It’s Anzac Biscuit time!!! These biscuits are one of my favourite classics and they’re super simple to make!
Now, not all of you may know what Anzac Biscuits are?? Anzac stands for ‘Australian and New Zealand Army Corps’, established in World War I. The biscuits were claimed to have been sent by soldiers wives to the soldiers in the war. This is because the ingredients in the biscuits don’t spoil easily and were perfect during naval transportation.
We aways buy or make Anzac biscuits during this time of year, just like hot cross buns are for Easter and fruit mince pies are for Christmas! The biscuits are so easy to make, one of the simplest biscuit recipes I have ever made. Pretty fancy huh?!
The aroma in the kitchen whilst baking a batch of Anzac biscuits is so homely and rich, I love it. If you enjoy Anzac biscuits then you know the smell I’m referring too. They have this one particular aroma and that’s what makes Anzac biscuits! Anyone who walks into the kitchen and smells it, knows exactly what you’re baking! Thanks to the golden syrup!
In my version though, I used maple syrup instead for a healthier version. I also made them vegan, omitting the usual butter and replaced it with coconut oil. They’re also gluten free by using gluten free rolled oats, which you can find at your local health food store and as well as a gluten free all purpose flour.
I did have another Anzac Day recipe planned but honestly, the time just got away from me!! I’ve been so caught up in Easter that I kept forgetting about our Anzac Day next week! Not too worry, these Anzac biscuits are the number 1 thing you must be eating on the day, well in my opinion! Also, I can always make that other recipe I had planned at any other time! It is a dessert tart recipe, that’s all I’m giving away!! 😉 Enjoy!
- 2 cups gluten free rolled oats
- 1 1/4 cups gluten free all purpose flour*
- 3/4 cup desiccated coconut
- 2/3 cup coconut sugar
- 100g coconut oil
- 1/4 cup + 1 Tbsp maple syrup
- 2 Tbsp boiling water
- 1 tsp baking soda
- Preheat oven to 160ºC (320ºF). Line a baking tray with parchment paper, set aside.
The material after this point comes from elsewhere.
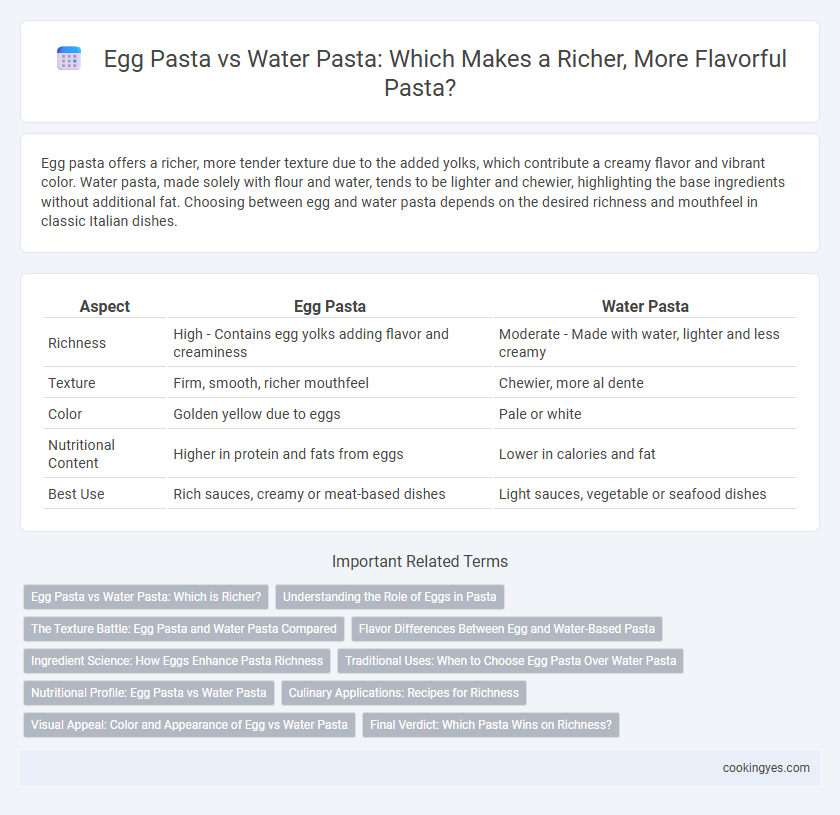Image resolution: width=840 pixels, height=815 pixels.
Task: Click the 'Important Related Terms' heading
Action: [420, 561]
- In a large mixing bowl, combine oats, flour, coconut and sugar, mix well.
- In a small pot over low-medium heat, melt together coconut oil and maple syrup until oil has completely melted and smooth. Remove from heat.
- In a small bowl, combine boiling water and baking soda, whisk well and pour into oil and syrup mixture. It will begin to froth, once it does, pour into dry flour mixture and mix until well combined.
- Take mixture and form into biscuits. Approx. 2 tablespoons worth each. Place onto prepared tray, pressing down on them to flatten into biscuits, they will spread so leave a 2-inch gap between each biscuit. NOTE: Don’t flatten them completely as they will spread even more when baked.
- Bake for 10-12 minutes or until lightly golden.
- Remove and cool on tray for 10 minutes.
- Transfer to a wire rack to cool completely.
- Serve and Enjoy!
Store in an airtight container, in the pantry, for 4-5 days.
*I useBobs Red Mill 1-to-1 Gluten Free Baking Flour in my baked goods. It works perfectly as an exact swap for regular flour as a 1:1 ratio. You may also use any other gluten free all purpose flour or any regular wheat all purpose flour.
When forming them into biscuits, press down on each one to flatten into biscuits, but don’t flatten them completely as they will spread even more when baked.
Once removed from the oven, I like to leave mine on the tray for a good 5-10 minutes so they can cool and harden as they will be soft and delicate.